Texte:
......

Le 6 mai 2024 se déroulera au Tchad, la 7ème élection présidentielle depuis l'avènement de la démocratie en 1990. Ceci dans un contexte politique marqué par l’élimination physique du principal opposant au régime des Déby, Yaya Dillo, président du Parti socialiste sans frontière (PSF), sans oublier le massacre de centaines de manifestants, le 20 octobre 2022, sous l'ordre du président de Transition Mahamat Idriss Déby Itno en attendant les résultats des enquêtes internationales. Son Premier ministre, Succès Masra, qui était le principal organisateur de cette manifestation, a choisi de faire profil bas pour des calculs politiques.

La complicité et le climat d’apaisement entre ces deux hommes font suite à l’accord de Kinshasa ayant acté le retour d’exil de Masra et sa nomination comme Premier ministre. Des ennemis d’hier, devenus des proches collaborateurs aujourd’hui, qui vont bientôt s’affronter dans les urnes.

Parmi les dix candidats officiels à l’élection, le président de la Transition et son Premier ministre demeurent les deux grands favoris. Dans l’histoire politique du Tchad, c’est la première fois qu’un chef d’État et son chef du gouvernement, participent conjointement à une élection présidentielle en étant de surcroît des jeunes. Au vu de l'évolution de la campagne qui a démarré le 14 avril, on pourrait assister à une rupture.

En tant que chercheur qui a étudié la trajectoire politique de l'Etat tchadien depuis l'indépendance, j'examine dans cet article les profils des deux principaux favoris de cette élection. Quels sont leurs parcours politique et professionnel, leurs projets de société et leur chance de l'emporter ?

Des profils opposés

Mahamat Idriss Déby Itno, d’ethnie Zaghawa, est né le 4 avril 1984 à N’Djamena. Il est le fils de l’ancien président Idriss Déby Itno. Il a été élevé au village par sa grand-mère – ce qui lui a valu le surnom de “Kaka”(grand-mère en arabe tchadien). Il a passé une partie de son enfance comme bédouin (berger), derrière les dromadaires avant de rejoindre N’Djamena où son père était devenu président de la République.

Son cursus scolaire est partagé entre le Tchad et la France avec quelques incidents dont sont exclusion en classe de 1ère du lycée Sacré-Cœur à N’Djamena à cause de l’agression d’un professeur.

Après son baccalauréat, il repart en France pour faire la classe préparatoire des grandes écoles militaires d'Aix-en-Provence, qu'il abandonnera pour revenir s’inscrire à l’école des officiers de N’Djamena. Il en sortira avec un brevet de chef de section. Parallèlement, il a appris le métier des armes auprès de son père en participant à plusieurs conflits inter-armés tchadiens. Devenu officiellement militaire, il va occuper plusieurs postes stratégiques au sein de l’armée avant de devenir le chef de la Direction générale des services de sécurité des institutions de l’État (DGSSIE). Promu général, il a dirigé les troupes tchadiennes au Mali en 2013 aux côtés de l'armée française pendant l'opération Serval et pris la tête de la Transition après la mort tragique de son père, en avril 2021.

......

Données fournies:
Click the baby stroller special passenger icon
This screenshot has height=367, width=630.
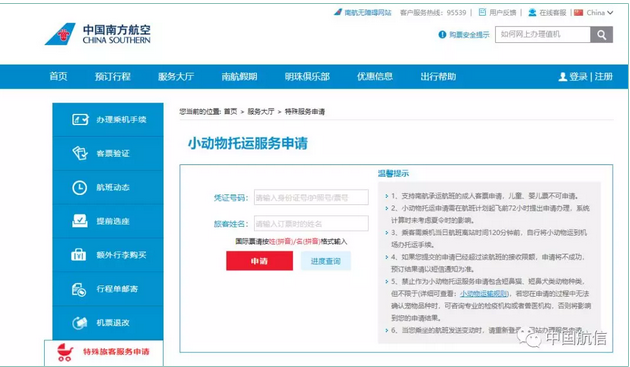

......

Consigne A:
Dans le texte sur l'élection présidentielle au Tchad, quel surnom Mahamat Idriss Déby Itno a-t-il reçu pour avoir été élevé par sa grand-mère ?
Consigne B:
Poursuivez le texte sur l'élection présidentielle au Tchad à partir de sa dernière phrase.
Les lignes forment un matériau distinct du texte sur l'élection présidentielle au Tchad.

Réponse A:
« Kaka », qui signifie grand-mère en arabe tchadien.

Réponse B:
De son côté, Succès Masra, d’ethnie Ngambaye, est né le 30 août 1983 à Béboni dans la province du Logone Oriental dans le Sud du Tchad. Issue d'une famille pauvre comme la plus grande partie de la population, il a appris à se débrouiller seul. Il aurait travaillé de ses propres mains pour pouvoir s’inscrire à l’école du village pour la première fois. Il a effectué tout son cursus scolaire dans le sud du Tchad avant de rejoindre l’Université catholique d’Afrique Centrale (UCAC) au Cameroun où il a obtenu un Master en Comptabilité, Gestion et Finance. Par la suite, il s’envole vers la France et les États-Unis où il va obtenir plusieurs diplômes, dont le plus élevé est un doctorat en sciences économiques obtenu à l’Université Panthéon-Sorbonne.

Écrivain et économiste chevronné, il démissionne en 2018 de son poste d'économiste financier en chef à la Banque africaine de développement (BAD) après 10 ans d'expérience afin de se consacrer à la politique en fondant le parti Les Transformateurs. Avant d'occuper ce poste à la BAD, il a acquis des expériences au sein des structures bancaires européennes comme la manque BNP-PARISBAS et le cabinet Conseil Ernest & Young. Masra a aussi eu une carrière d'enseignant dans plusieurs universités parmi lesquelles l'UCAC.

Les carrières politiques

La carrière politique de Masra commence donc véritablement en 2018 avec la création du parti Les Transformateurs qui a existé pendant plusieurs années avant d’avoir une autorisation de fonctionner et ceci après la mort de Déby-père. La naissance de son parti politique incarnant l’espoir et l'ensemble de son programme politique ont très vite fait l’unanimité au sein de la jeunesse surtout originaire du sud du pays qui lui a voué une allégeance totale.

D’ailleurs, l'évolution fulgurante de son parti et son pragmatisme politique lui ont valu très tôt le titre de l’opposant principal des Déby tout en lui attirant tous les problèmes. La modification de la Constitution en 2021 par Déby-père, dénoncée comme une clause anti-Masra, aurait été motivée par le seul but de l’empêcher d’être candidat à l’élection présidentielle de 2021. Car juste après la création du parti Les Transformateurs, une nouvelle Constitution créant la 4e République a vu le jour. Le principal changement était l'augmentation de l'âge minimum de candidat à l'élection présidentielle à 45 ans. En revanche, dans la loi fondamentale de la 3e République, la limite d'âge était fixée à 35 ans et Succès Masra n'en avait que 39. Et avec la dernière Constitution de 2023 qui acte la 5e République, cette limite d'âge est repassée de 45 à 35 ans.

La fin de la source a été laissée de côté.